▶ **What the exercise asks**: Consider the listing below. Extract exactly the lines from the line containing "This screenshot has height=881, width=1253." to the line containing "The image size is (1400, 848).", both included.

▶ **Records for the exercise**:
————

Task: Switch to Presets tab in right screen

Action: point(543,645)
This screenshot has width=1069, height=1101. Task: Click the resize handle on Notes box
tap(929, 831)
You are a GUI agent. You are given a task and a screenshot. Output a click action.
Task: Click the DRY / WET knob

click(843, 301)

————

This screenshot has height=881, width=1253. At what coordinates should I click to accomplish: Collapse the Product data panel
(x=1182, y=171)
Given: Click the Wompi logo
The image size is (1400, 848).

————

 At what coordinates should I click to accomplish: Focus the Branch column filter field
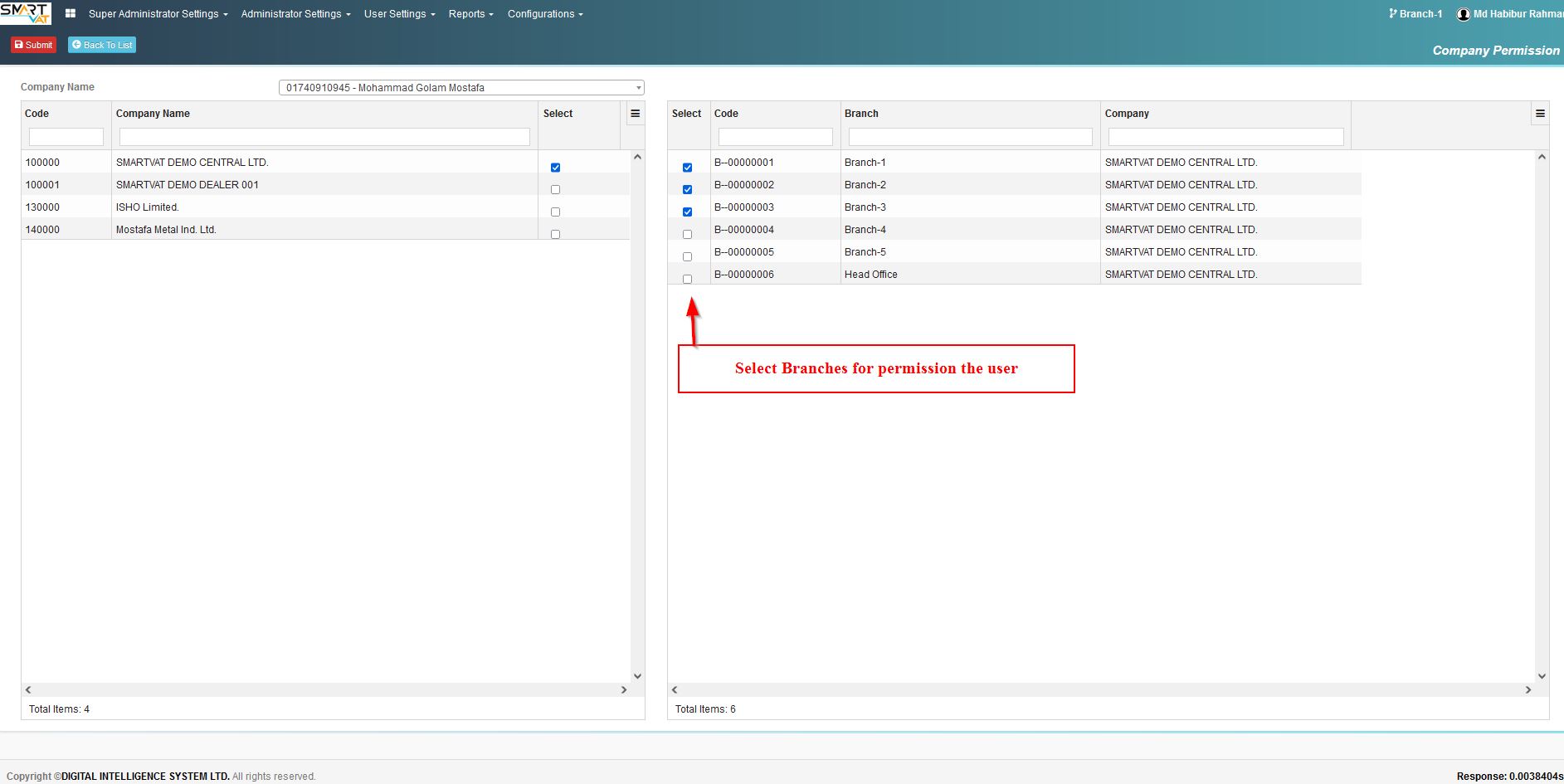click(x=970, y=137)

————

▶ **Task result**:
This screenshot has height=881, width=1253. At what coordinates should I click to accomplish: Collapse the Product data panel
(x=1182, y=171)
Given: Click the Wompi logo
The image size is (1400, 848).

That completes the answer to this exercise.